=== PROMPT ===
For the records below, work out the number of lines holding "agent" and reply with only that.

=== PROVIDED MATERIAL ===
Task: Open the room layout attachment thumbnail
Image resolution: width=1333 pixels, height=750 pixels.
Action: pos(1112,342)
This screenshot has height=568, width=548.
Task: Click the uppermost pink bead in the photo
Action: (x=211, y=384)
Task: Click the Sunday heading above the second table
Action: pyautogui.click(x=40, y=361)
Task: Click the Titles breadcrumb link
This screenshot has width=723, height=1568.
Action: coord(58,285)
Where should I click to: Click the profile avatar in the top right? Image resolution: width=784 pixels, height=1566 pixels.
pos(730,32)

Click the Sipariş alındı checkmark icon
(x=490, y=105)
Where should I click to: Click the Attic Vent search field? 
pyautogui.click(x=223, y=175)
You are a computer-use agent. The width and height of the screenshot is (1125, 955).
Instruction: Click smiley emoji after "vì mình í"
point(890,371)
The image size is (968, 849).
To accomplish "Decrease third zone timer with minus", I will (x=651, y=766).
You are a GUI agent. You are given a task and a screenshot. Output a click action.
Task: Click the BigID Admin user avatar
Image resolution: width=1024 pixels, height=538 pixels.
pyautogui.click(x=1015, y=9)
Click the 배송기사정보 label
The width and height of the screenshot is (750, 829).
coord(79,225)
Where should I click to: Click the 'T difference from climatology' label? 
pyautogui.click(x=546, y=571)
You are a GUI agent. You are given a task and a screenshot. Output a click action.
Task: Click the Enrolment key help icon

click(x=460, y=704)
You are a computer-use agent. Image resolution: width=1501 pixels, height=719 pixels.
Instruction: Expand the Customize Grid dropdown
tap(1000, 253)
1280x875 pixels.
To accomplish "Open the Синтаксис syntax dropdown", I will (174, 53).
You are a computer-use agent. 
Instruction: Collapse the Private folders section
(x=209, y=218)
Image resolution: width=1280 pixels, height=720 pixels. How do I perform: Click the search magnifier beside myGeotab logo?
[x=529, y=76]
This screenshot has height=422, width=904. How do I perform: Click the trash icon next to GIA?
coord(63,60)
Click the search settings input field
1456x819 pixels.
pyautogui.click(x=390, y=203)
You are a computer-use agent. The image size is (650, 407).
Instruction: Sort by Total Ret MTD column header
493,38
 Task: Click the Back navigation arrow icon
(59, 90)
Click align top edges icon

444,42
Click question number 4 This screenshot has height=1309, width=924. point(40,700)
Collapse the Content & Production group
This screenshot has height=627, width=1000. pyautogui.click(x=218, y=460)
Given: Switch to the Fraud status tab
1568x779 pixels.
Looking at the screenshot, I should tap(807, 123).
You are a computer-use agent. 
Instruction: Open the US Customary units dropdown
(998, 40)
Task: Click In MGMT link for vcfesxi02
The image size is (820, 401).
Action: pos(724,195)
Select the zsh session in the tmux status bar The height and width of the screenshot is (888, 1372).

=== EXERCISE RESPONSE ===
7